Records from a collection
^^^^^^^^^^^^^^^^
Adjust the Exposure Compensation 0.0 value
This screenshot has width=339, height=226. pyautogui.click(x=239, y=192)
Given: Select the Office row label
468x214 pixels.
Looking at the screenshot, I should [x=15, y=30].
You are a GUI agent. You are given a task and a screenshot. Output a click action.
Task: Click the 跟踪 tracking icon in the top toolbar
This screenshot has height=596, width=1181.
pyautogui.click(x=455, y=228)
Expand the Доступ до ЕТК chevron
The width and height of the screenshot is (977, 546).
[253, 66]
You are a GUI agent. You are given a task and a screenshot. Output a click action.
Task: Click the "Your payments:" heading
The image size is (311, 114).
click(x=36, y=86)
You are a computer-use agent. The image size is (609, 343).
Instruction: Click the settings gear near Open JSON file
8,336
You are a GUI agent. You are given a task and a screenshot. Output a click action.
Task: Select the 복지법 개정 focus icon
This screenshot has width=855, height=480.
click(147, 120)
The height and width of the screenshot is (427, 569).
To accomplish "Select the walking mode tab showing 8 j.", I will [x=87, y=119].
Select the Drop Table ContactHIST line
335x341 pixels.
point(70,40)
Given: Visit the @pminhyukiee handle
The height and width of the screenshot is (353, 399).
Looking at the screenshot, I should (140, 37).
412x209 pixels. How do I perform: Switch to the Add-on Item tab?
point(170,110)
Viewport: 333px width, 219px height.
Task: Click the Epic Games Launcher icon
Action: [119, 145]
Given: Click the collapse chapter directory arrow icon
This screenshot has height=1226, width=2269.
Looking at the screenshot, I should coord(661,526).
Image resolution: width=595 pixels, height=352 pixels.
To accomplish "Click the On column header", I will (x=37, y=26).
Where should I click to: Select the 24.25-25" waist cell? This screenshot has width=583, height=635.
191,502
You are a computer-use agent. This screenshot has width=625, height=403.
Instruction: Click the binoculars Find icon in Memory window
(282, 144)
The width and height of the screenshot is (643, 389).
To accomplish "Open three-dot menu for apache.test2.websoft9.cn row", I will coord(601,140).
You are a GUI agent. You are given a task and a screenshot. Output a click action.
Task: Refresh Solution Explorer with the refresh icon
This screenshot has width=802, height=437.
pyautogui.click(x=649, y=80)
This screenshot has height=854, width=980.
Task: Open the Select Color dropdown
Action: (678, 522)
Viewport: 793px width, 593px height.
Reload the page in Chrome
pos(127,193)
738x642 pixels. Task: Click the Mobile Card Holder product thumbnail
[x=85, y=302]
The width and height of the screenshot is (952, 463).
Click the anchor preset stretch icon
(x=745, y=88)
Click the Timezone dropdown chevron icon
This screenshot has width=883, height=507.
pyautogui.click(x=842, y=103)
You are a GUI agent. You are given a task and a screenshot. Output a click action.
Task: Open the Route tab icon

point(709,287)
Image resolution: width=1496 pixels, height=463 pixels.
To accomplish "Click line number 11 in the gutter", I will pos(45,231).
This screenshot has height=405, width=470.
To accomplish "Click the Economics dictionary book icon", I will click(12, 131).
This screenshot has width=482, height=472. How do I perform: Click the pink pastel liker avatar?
^^^^^^^^^^^^^^^^
Every record shown above should be set down again exactly.

Adjust the Exposure Compensation 0.0 value
This screenshot has width=339, height=226. pyautogui.click(x=239, y=192)
Given: Select the Office row label
468x214 pixels.
Looking at the screenshot, I should [x=15, y=30].
You are a GUI agent. You are given a task and a screenshot. Output a click action.
Task: Click the 跟踪 tracking icon in the top toolbar
This screenshot has height=596, width=1181.
pyautogui.click(x=455, y=228)
Expand the Доступ до ЕТК chevron
The width and height of the screenshot is (977, 546).
[253, 66]
You are a GUI agent. You are given a task and a screenshot. Output a click action.
Task: Click the "Your payments:" heading
The image size is (311, 114).
click(x=36, y=86)
You are a computer-use agent. The image size is (609, 343).
Instruction: Click the settings gear near Open JSON file
8,336
You are a GUI agent. You are given a task and a screenshot. Output a click action.
Task: Select the 복지법 개정 focus icon
This screenshot has width=855, height=480.
click(147, 120)
The height and width of the screenshot is (427, 569).
To accomplish "Select the walking mode tab showing 8 j.", I will [x=87, y=119].
Select the Drop Table ContactHIST line
335x341 pixels.
point(70,40)
Given: Visit the @pminhyukiee handle
The height and width of the screenshot is (353, 399).
Looking at the screenshot, I should (140, 37).
412x209 pixels. How do I perform: Switch to the Add-on Item tab?
point(170,110)
Viewport: 333px width, 219px height.
Task: Click the Epic Games Launcher icon
Action: [119, 145]
Given: Click the collapse chapter directory arrow icon
This screenshot has height=1226, width=2269.
Looking at the screenshot, I should coord(661,526).
Image resolution: width=595 pixels, height=352 pixels.
To accomplish "Click the On column header", I will (x=37, y=26).
Where should I click to: Select the 24.25-25" waist cell? This screenshot has width=583, height=635.
191,502
You are a computer-use agent. This screenshot has width=625, height=403.
Instruction: Click the binoculars Find icon in Memory window
(282, 144)
The width and height of the screenshot is (643, 389).
To accomplish "Open three-dot menu for apache.test2.websoft9.cn row", I will coord(601,140).
You are a GUI agent. You are given a task and a screenshot. Output a click action.
Task: Refresh Solution Explorer with the refresh icon
This screenshot has width=802, height=437.
pyautogui.click(x=649, y=80)
This screenshot has height=854, width=980.
Task: Open the Select Color dropdown
Action: (678, 522)
Viewport: 793px width, 593px height.
Reload the page in Chrome
pos(127,193)
738x642 pixels. Task: Click the Mobile Card Holder product thumbnail
[x=85, y=302]
The width and height of the screenshot is (952, 463).
Click the anchor preset stretch icon
(x=745, y=88)
Click the Timezone dropdown chevron icon
This screenshot has width=883, height=507.
pyautogui.click(x=842, y=103)
You are a GUI agent. You are given a task and a screenshot. Output a click action.
Task: Open the Route tab icon

point(709,287)
Image resolution: width=1496 pixels, height=463 pixels.
To accomplish "Click line number 11 in the gutter", I will pos(45,231).
This screenshot has height=405, width=470.
To accomplish "Click the Economics dictionary book icon", I will click(12, 131).
This screenshot has width=482, height=472. How do I perform: Click the pink pastel liker avatar?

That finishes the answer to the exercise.